→ Records to use:
[Start of section]

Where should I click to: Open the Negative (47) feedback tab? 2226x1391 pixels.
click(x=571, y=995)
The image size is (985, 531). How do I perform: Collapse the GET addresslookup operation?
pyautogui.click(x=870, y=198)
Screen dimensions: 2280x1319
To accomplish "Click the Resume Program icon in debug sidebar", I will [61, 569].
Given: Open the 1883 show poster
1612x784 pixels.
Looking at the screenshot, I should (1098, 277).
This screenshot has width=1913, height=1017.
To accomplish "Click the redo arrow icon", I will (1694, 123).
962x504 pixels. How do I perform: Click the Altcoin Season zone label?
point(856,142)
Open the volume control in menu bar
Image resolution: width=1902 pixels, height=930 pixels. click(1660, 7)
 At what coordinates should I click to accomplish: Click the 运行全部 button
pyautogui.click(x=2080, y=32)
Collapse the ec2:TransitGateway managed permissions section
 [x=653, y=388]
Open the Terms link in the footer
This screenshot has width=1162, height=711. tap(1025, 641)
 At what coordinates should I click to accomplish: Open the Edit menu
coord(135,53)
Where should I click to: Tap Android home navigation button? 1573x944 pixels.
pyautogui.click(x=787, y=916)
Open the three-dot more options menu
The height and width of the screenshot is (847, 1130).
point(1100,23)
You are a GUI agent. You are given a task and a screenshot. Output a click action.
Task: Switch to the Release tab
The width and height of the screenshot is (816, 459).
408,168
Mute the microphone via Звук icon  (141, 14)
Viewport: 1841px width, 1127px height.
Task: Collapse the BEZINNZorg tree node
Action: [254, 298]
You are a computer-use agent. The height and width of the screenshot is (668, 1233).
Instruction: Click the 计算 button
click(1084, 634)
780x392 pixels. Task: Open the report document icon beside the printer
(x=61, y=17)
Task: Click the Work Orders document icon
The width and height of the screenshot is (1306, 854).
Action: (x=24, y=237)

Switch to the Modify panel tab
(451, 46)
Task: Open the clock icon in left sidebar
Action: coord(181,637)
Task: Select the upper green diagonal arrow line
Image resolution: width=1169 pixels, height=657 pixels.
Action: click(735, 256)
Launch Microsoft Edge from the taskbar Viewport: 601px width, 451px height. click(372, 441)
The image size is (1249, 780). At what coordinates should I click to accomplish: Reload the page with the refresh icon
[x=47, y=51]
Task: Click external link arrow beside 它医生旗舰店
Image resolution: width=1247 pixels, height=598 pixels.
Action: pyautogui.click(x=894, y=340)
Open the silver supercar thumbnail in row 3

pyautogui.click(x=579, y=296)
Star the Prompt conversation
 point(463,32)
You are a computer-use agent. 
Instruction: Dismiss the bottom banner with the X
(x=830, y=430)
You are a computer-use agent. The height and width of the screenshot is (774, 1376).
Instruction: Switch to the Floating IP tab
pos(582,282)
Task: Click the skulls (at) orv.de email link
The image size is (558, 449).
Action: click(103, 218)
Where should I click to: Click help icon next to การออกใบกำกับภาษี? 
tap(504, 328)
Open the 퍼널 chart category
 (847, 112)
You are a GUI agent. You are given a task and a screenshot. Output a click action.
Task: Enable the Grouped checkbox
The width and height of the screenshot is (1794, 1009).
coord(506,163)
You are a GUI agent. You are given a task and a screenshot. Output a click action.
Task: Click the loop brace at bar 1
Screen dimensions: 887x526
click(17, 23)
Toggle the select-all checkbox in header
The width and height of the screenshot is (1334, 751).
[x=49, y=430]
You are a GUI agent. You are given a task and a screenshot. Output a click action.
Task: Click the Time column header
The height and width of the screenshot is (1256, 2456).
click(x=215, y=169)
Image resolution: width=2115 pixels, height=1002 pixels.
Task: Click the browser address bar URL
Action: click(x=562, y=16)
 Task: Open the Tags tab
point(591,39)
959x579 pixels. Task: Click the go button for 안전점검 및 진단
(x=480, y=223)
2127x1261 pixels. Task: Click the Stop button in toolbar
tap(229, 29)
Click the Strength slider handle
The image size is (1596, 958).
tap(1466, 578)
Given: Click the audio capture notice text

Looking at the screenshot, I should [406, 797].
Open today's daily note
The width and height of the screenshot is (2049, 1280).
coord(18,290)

[End of section]

Without changing a single character, write out all of the entries.

Where should I click to: Open the Negative (47) feedback tab? 2226x1391 pixels.
click(x=571, y=995)
The image size is (985, 531). How do I perform: Collapse the GET addresslookup operation?
pyautogui.click(x=870, y=198)
Screen dimensions: 2280x1319
To accomplish "Click the Resume Program icon in debug sidebar", I will [61, 569].
Given: Open the 1883 show poster
1612x784 pixels.
Looking at the screenshot, I should (1098, 277).
This screenshot has width=1913, height=1017.
To accomplish "Click the redo arrow icon", I will (1694, 123).
962x504 pixels. How do I perform: Click the Altcoin Season zone label?
point(856,142)
Open the volume control in menu bar
Image resolution: width=1902 pixels, height=930 pixels. click(1660, 7)
 At what coordinates should I click to accomplish: Click the 运行全部 button
pyautogui.click(x=2080, y=32)
Collapse the ec2:TransitGateway managed permissions section
 [x=653, y=388]
Open the Terms link in the footer
This screenshot has width=1162, height=711. tap(1025, 641)
 At what coordinates should I click to accomplish: Open the Edit menu
coord(135,53)
Where should I click to: Tap Android home navigation button? 1573x944 pixels.
pyautogui.click(x=787, y=916)
Open the three-dot more options menu
The height and width of the screenshot is (847, 1130).
point(1100,23)
You are a GUI agent. You are given a task and a screenshot. Output a click action.
Task: Switch to the Release tab
The width and height of the screenshot is (816, 459).
408,168
Mute the microphone via Звук icon  (141, 14)
Viewport: 1841px width, 1127px height.
Task: Collapse the BEZINNZorg tree node
Action: [254, 298]
You are a computer-use agent. The height and width of the screenshot is (668, 1233).
Instruction: Click the 计算 button
click(1084, 634)
780x392 pixels. Task: Open the report document icon beside the printer
(x=61, y=17)
Task: Click the Work Orders document icon
The width and height of the screenshot is (1306, 854).
Action: (x=24, y=237)

Switch to the Modify panel tab
(451, 46)
Task: Open the clock icon in left sidebar
Action: coord(181,637)
Task: Select the upper green diagonal arrow line
Image resolution: width=1169 pixels, height=657 pixels.
Action: click(735, 256)
Launch Microsoft Edge from the taskbar Viewport: 601px width, 451px height. click(372, 441)
The image size is (1249, 780). At what coordinates should I click to accomplish: Reload the page with the refresh icon
[x=47, y=51]
Task: Click external link arrow beside 它医生旗舰店
Image resolution: width=1247 pixels, height=598 pixels.
Action: pyautogui.click(x=894, y=340)
Open the silver supercar thumbnail in row 3

pyautogui.click(x=579, y=296)
Star the Prompt conversation
 point(463,32)
You are a computer-use agent. 
Instruction: Dismiss the bottom banner with the X
(x=830, y=430)
You are a computer-use agent. The height and width of the screenshot is (774, 1376).
Instruction: Switch to the Floating IP tab
pos(582,282)
Task: Click the skulls (at) orv.de email link
The image size is (558, 449).
Action: click(103, 218)
Where should I click to: Click help icon next to การออกใบกำกับภาษี? 
tap(504, 328)
Open the 퍼널 chart category
 (847, 112)
You are a GUI agent. You are given a task and a screenshot. Output a click action.
Task: Enable the Grouped checkbox
The width and height of the screenshot is (1794, 1009).
coord(506,163)
You are a GUI agent. You are given a task and a screenshot. Output a click action.
Task: Click the loop brace at bar 1
Screen dimensions: 887x526
click(17, 23)
Toggle the select-all checkbox in header
The width and height of the screenshot is (1334, 751).
[x=49, y=430]
You are a GUI agent. You are given a task and a screenshot. Output a click action.
Task: Click the Time column header
The height and width of the screenshot is (1256, 2456).
click(x=215, y=169)
Image resolution: width=2115 pixels, height=1002 pixels.
Task: Click the browser address bar URL
Action: click(x=562, y=16)
 Task: Open the Tags tab
point(591,39)
959x579 pixels. Task: Click the go button for 안전점검 및 진단
(x=480, y=223)
2127x1261 pixels. Task: Click the Stop button in toolbar
tap(229, 29)
Click the Strength slider handle
The image size is (1596, 958).
tap(1466, 578)
Given: Click the audio capture notice text

Looking at the screenshot, I should [406, 797].
Open today's daily note
The width and height of the screenshot is (2049, 1280).
coord(18,290)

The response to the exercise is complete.